According to him, members of the National Assembly belong to senatorial districts and federal and state constituencies. “They are flesh and blood; and more importantly, have executed a social contract with their constituents. They must be made to not just listen to us, but also, through exertion of lawful pressure, to pander to our wishes. All Nigerians of good will must rise to this challenge. It is our legitimate right to do so,” he stated.
Also, Lagos-based lawyer, Stephen Azubuike said: “The constitutional framework of the country upon proper review can tackle the craving for restructuring. It depends on how you want to look at it. The current political strongholds of the nation do not appear to favour restructuring in the time being and years to come.”
Also, Chief Albert Akpomudje (SAN) reasoned that it might be an opportunity to make provision for restructuring. “I think we are not practising true federalism. I believe this is the cause of the several problems bedevilling the country. The most important is the issue of insecurity and state police, which is becoming very clear as an imperative to address the security problems,” he said.
The Secretary General of the Yoruba Council of Elders (YCE), Dr. Kunle Olajide, said: “On the state of our economy and tension in the polity, to review the constitution is very good. But the reports of the 2014 confab and 2017 El-rufai committee on devolution of power should be looked into. Those two reports say it all, instead of merry-go-rounding. We have more than enough of what the Senate is about to do.
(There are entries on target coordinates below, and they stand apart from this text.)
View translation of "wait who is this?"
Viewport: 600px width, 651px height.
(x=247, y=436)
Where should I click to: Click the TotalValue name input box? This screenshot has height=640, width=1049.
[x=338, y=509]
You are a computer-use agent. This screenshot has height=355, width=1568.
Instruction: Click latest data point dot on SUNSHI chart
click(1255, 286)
If the political leadership is averse to looking into the two reports, then let us have a sovereign national conference.”
The apex Igbo socio-cultural organization, Ohanaeze Ndigbo berated the National Assembly, insisting that the action was diversionary.
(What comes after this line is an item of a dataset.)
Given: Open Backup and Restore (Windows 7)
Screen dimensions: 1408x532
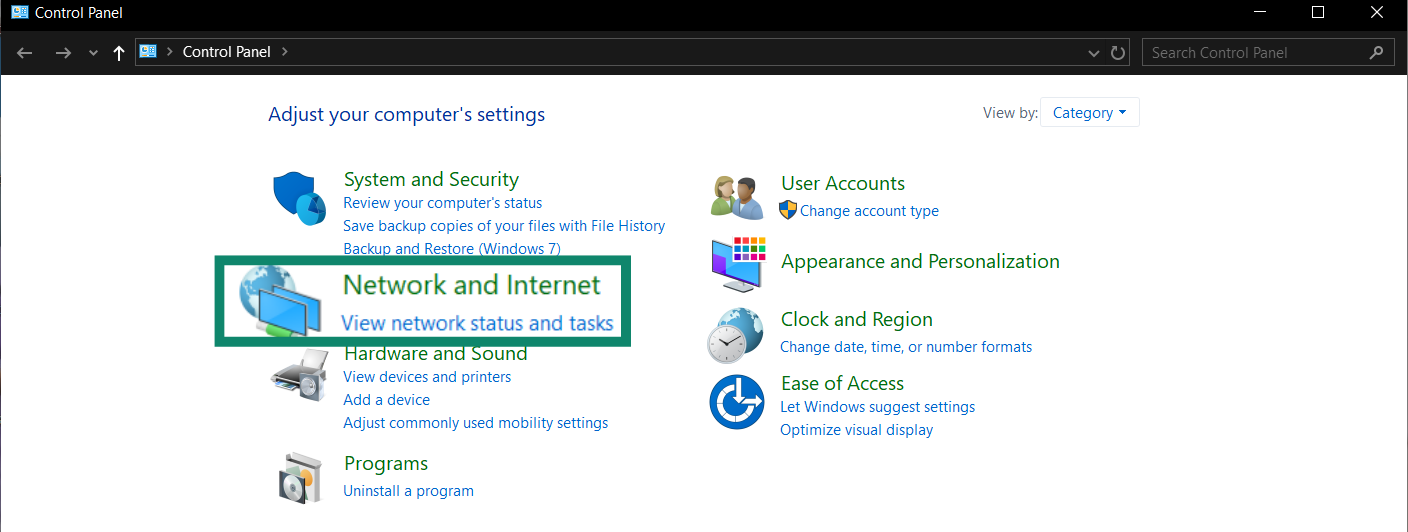Looking at the screenshot, I should (x=451, y=249).
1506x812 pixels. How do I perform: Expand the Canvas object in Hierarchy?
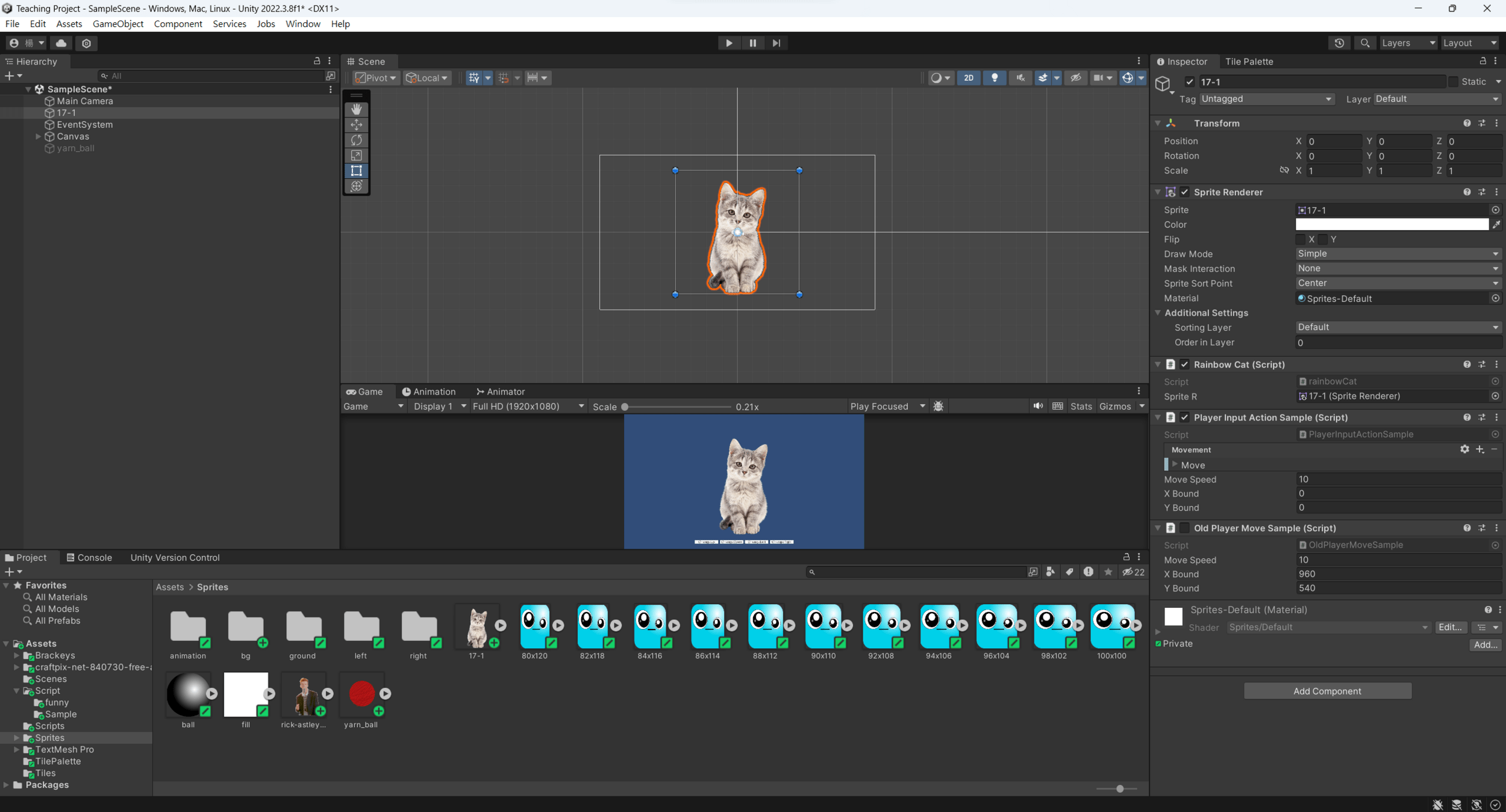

The group asked the leadership of the National Assembly and that of the APC to go back to the resolutions of the 2014 national conference, saying it contained over 600 resolutions that if implemented could better the lot of Nigerians. The Deputy National Publicity Secretary of Ohanaeze Ndigbo, Chief Chuks Ibegbu, insisted that the country did not need a fresh constitutional amendment by the Senate but the implementation of reports of the confab to move forward.